WORK TO COMPLETE:
Rewrite the entries below as a JSON list of strings, with one string per line and no strings for blank lines. Leave the pictures out.

GIVEN ENTRIES:
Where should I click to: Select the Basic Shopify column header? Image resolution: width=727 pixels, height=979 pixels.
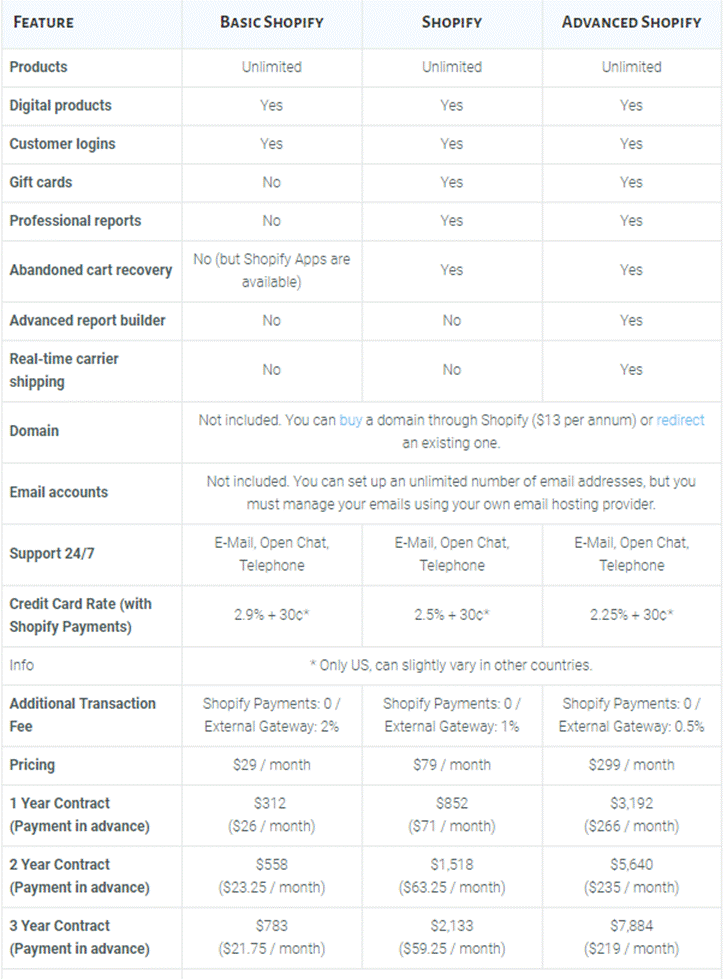(x=272, y=22)
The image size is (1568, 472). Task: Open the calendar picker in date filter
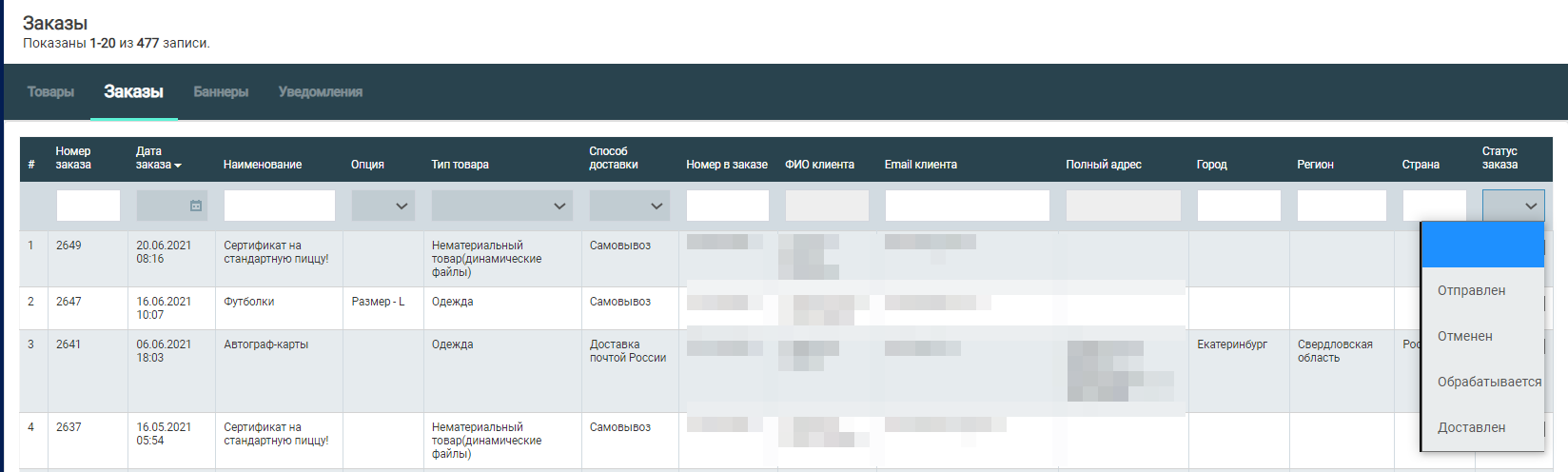click(196, 206)
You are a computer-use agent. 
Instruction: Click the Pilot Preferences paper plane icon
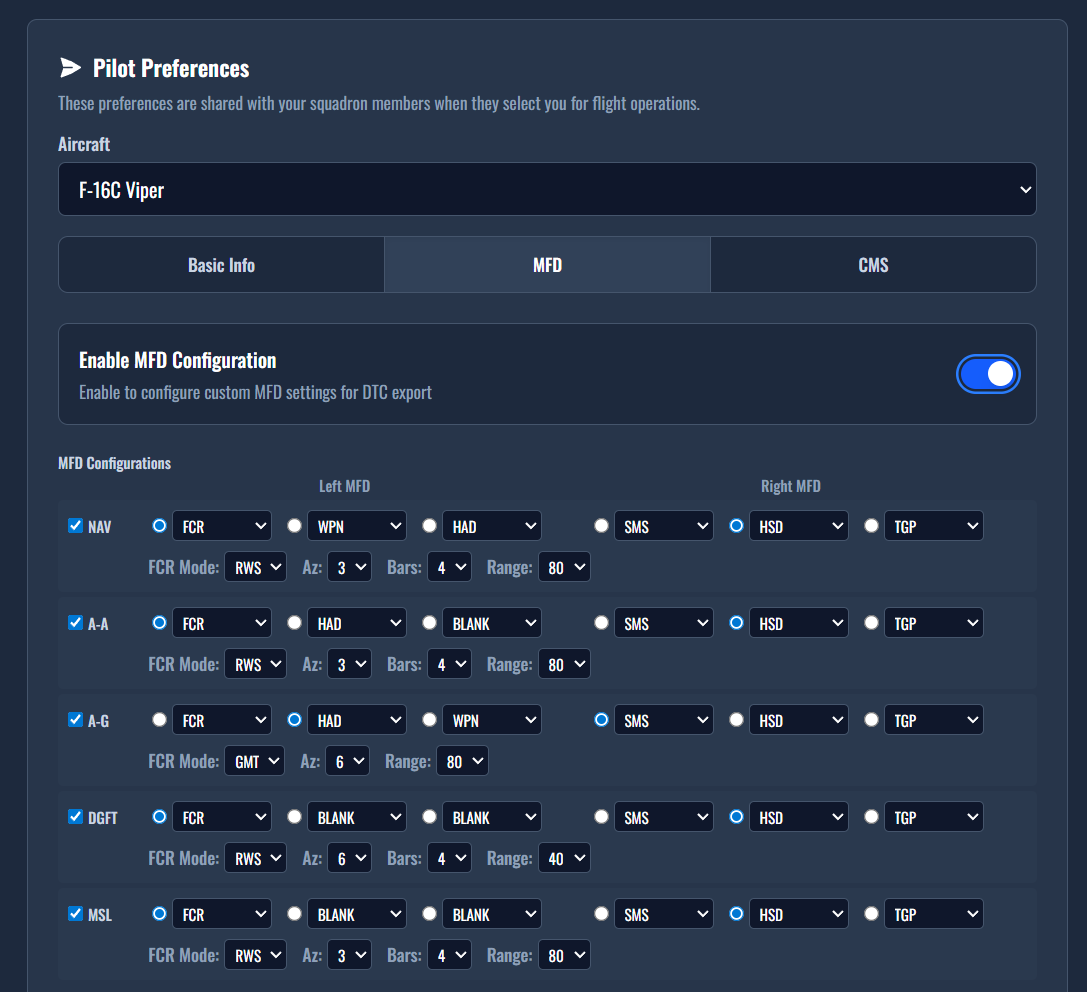(70, 68)
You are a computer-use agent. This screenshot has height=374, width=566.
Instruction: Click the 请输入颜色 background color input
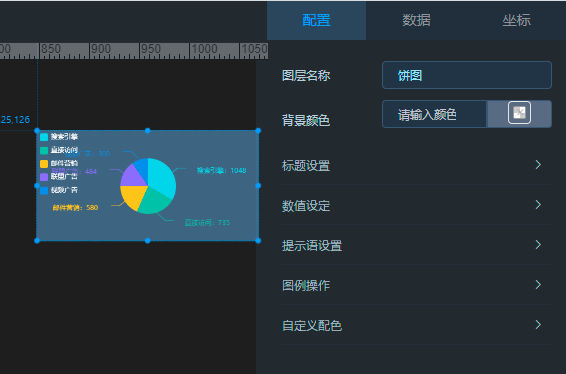pyautogui.click(x=435, y=114)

EXPECTED ANSWER:
[
  "Where should I click to: Select the Basic Shopify column header? Image resolution: width=727 pixels, height=979 pixels.",
  "(x=272, y=22)",
  "The image size is (1568, 472). Task: Open the calendar picker in date filter",
  "click(196, 206)",
  "You are a computer-use agent. ",
  "Instruction: Click the Pilot Preferences paper plane icon",
  "(70, 68)",
  "You are a computer-use agent. This screenshot has height=374, width=566.",
  "Instruction: Click the 请输入颜色 background color input",
  "pyautogui.click(x=435, y=114)"
]